Differential effects of phosphodiesterase-sensitive and -resistant analogs of cAMP on initiation of contraction in cardiac ventricular myocytes

Amplitudes of cardiac contractions initiated by Ca²⁺-induced Ca²⁺ release (CICR) are proportional to the magnitude of Ca²⁺ current (I_Ca-L). However, large contractions accompanied by little inward current have been reported in some but not all studies in which cells were dialyzed with different analogs of cAMP. This study compares the effects of different phosphodiesterase (PDE)-resistant and PDE-sensitive analogs of cAMP on CICR, and investigates whether cAMP sensitizes CICR so that small currents induce large contractions.
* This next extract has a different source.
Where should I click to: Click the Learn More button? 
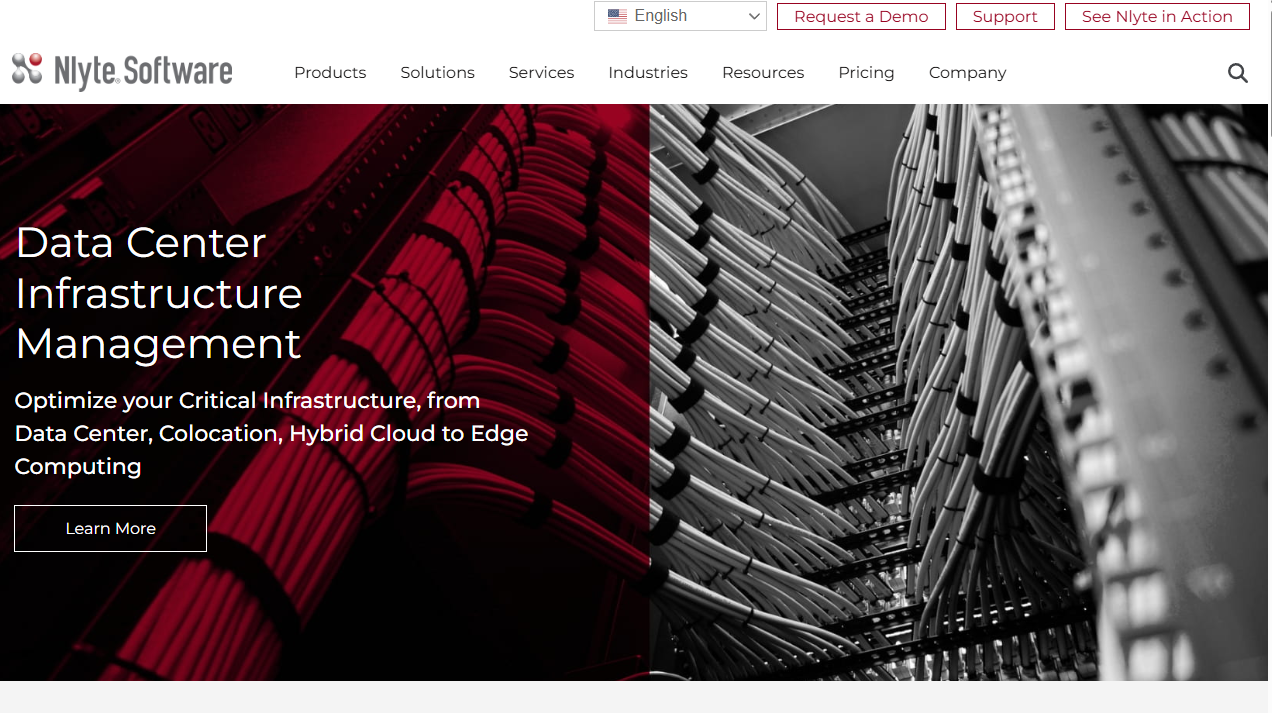(110, 528)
Experiments were conducted in voltage-clamped guinea pig ventricular myocytes at 37°C, with different analogs of cAMP added to patch pipette solutions. With PDE sensitive Tris-cAMP, contraction-voltage relations were bell-shaped and proportional to I_Ca-L. In contrast, dialysis with PDE-resistant dibutyryl-cAMP resulted in sigmoidal contraction-voltage relations and large responses with little inward current. Similarly, in cells loaded with fura-2, large Ca²⁺ transients were elicited with little inward current in cells dialyzed with PDE-resistant but not PDE-sensitive cAMP. However, large transients were observed with PDE-sensitive cAMP when PDE was inhibited with 3-isobutyl-1-methylxanthine. When the amplitude of I_Ca-L was varied by partial block with Cd²⁺, or by partial inactivation, CICR remained proportional to the amplitude of I_Ca-L. Thus, cAMP altered the relationship between Ca²⁺ transients and membrane potential but did not sensitize conventional CICR coupled to I_Ca-L. Our results show that effects of different analogs of cAMP on contraction depend on the PDE resistance of the analog tested. Furthermore, PDE can play a major role in modulating cardiac contraction by altering the relationship between membrane potential and Ca²⁺ release.